Case ID: nys_127/html/0960-01.html
Source: Caselaw Access Project
Author: {"author": "THOMAS, S.", "license": "Public Domain", "url": "https://static.case.law/"}
Date Created: 2024-08-24T03:29:51.129683

(69 Misc. Rep. 526.)
    In re WHITING’S ESTATE.
    (Surrogate’s Court, New York County.
    November 12, 1909.)
    Taxation (§ 886%)—Transfer Tax—Personalty of Nonresident.
    Where the property without the state of a nonresident decedent has been used to pay legacies and is sufficient for that purpose, and the property within the state passes to a residuary legatee belonging to the class taxable at 1 per cent., a transfer tax at that rate must be imposed upon the personalty passing to such legatee.
    [Ed. Note.—For other cases, see Taxation, Dec. Dig. § 886%.]
    In the matter of the transfer tax on the estate of Charles B. Whiting, deceased.

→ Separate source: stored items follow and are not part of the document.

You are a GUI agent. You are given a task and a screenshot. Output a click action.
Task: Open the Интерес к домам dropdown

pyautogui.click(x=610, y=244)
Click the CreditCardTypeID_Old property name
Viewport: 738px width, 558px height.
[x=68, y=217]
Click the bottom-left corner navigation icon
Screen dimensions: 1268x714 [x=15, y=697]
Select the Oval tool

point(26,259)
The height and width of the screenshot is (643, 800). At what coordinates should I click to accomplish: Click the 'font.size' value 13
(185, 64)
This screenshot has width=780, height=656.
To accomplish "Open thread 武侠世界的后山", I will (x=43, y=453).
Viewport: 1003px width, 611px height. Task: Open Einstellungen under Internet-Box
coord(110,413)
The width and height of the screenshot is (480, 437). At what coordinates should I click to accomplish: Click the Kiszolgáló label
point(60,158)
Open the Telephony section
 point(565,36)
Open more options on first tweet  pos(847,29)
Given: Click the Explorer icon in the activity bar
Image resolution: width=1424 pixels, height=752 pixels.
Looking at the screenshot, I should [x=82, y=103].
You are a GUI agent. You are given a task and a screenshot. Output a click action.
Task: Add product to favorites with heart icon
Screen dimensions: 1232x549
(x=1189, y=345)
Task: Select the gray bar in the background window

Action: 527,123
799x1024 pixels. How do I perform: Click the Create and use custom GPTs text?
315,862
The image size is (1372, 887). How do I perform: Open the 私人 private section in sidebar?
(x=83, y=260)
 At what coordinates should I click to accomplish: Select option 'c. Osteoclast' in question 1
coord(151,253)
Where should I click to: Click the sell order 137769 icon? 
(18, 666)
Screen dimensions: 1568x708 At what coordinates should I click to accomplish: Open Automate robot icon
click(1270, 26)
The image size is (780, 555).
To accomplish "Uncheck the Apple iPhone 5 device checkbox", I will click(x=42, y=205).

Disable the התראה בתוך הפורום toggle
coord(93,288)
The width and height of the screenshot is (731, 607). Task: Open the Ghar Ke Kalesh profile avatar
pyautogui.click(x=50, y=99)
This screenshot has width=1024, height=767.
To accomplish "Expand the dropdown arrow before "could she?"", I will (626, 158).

From an order fixing the tax, an appeal was taken. Order reversed.
    Order of reversal affirmed by Supreme Court, 139 App. Div. 905, 124 N. Y. Supp. 1134.
    John S. Jenkins and Thomas B. Casey, for Comptroller.
    Thomas Mills Day, for executor.
    
      
      For other cases see same topic & § number in Dec. & Am. Digs. 1907 to date, & Rep’r Indexes
    
   THOMAS, S.

In the case of a nonresident decedent, it is only the personal property situated in this state that is the subject of transfer tax. The purpose of the appraisal is, therefore, to determine the value of such property, and such value must be determined as of the date of death of the decedent. It is only as incidental to this purpose, and in order to apportion between the property in this state and the property elsewhere the debts and expenses of administration, that an inquiry is made into the value of the property located outside of this state. Where it is shown, as it is in this case, that the property outside of this state has been used by the executor in the exercise of his acknowledged right of election to pay the pecuniary legacies, that it has proved sufficient to pay all of them, and that all of the property in this state passes to a residuary legatee, who is in the class of persons taxable at 1 per cent., the tax must be imposed at that rate.

The order fixing tax is reversed. Settle order on notice.